_Exercise:_
In the forum thread comparing the Samick Xenotech and Hoyt GMX risers, what does the GMX use for its limb alignment system?

_Text shown:_
++++++++++++++++++++

# Samick Xenotech vs., Hoyt GMX



## TwilightSea (Apr 16, 2012)

Okay, after today's amazing display of Archery, I'm now in a pickle of choosing my new Riser. I was originally going to get a Samick Xenotech, but after US team's great display at today's events, I'm now pondering if I should get a Hoyt GMX instead. So, I'm wondering if anyone has used the two and can give me a comparison on the two risers. While the Xenotech is cheaper than the GMX, getting the Hoyt would give me the patriotic duty of supporting the US via Hoyt. (That, or I get the X-appeal.)


----------



## icehaven (Nov 30, 2010)

i'm a little confused about why you thought about a GMX when the USA team has RX's and HPX's.

the biggest practical difference is the limb alignment system. the xenotech has a locking screw, while the gmx has metal washers. look these up to learn a little more about it. i hear the xenotech's locking screw can be a little hard to master, but the metal washers of the gmx don't provide as much freedom to tinker.

++++++++++++++++++++

_Recorded data:_
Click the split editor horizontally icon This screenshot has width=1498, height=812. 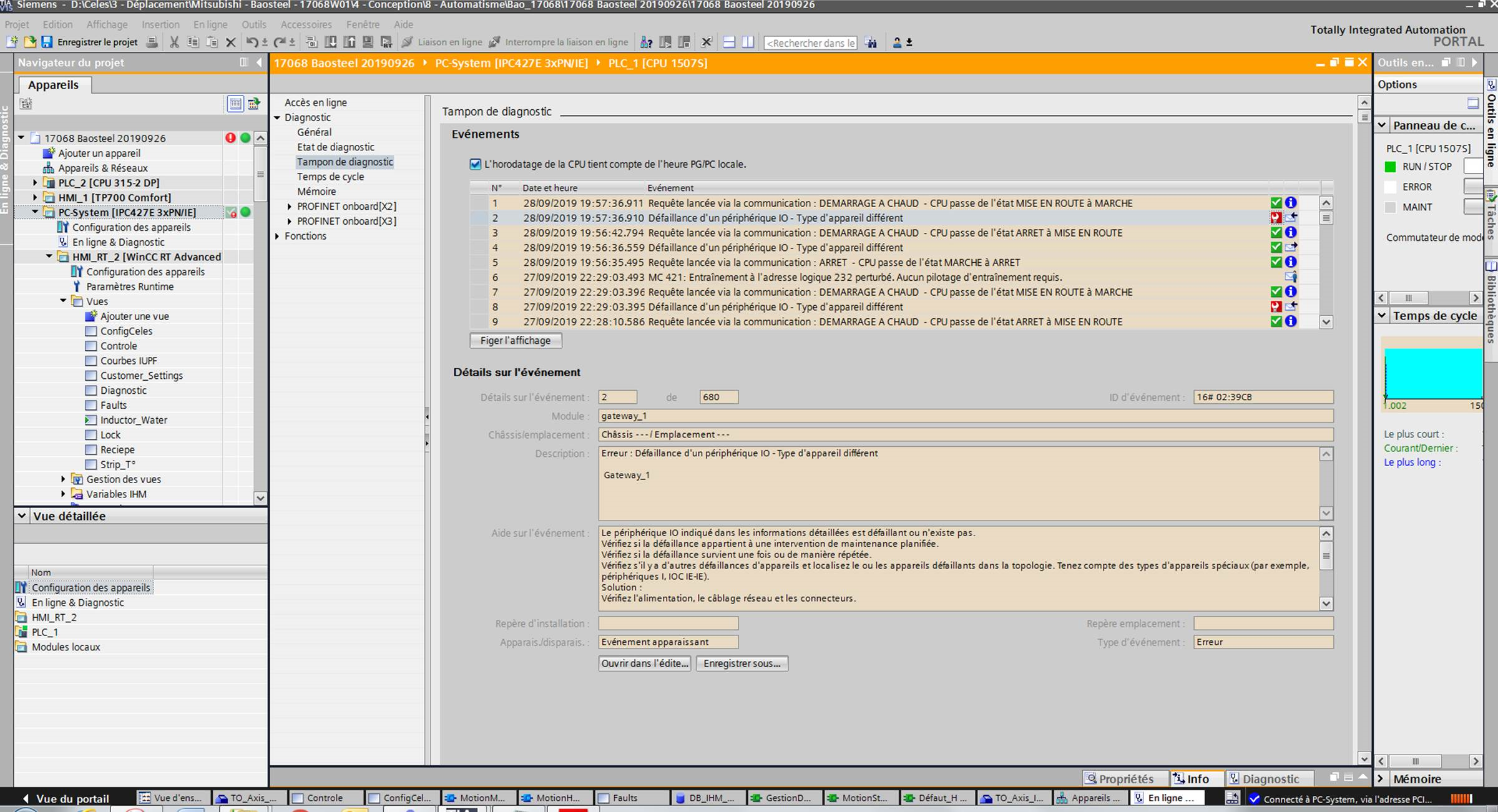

++++++++++++++++++++

_Output for this exercise:_
Metal washers.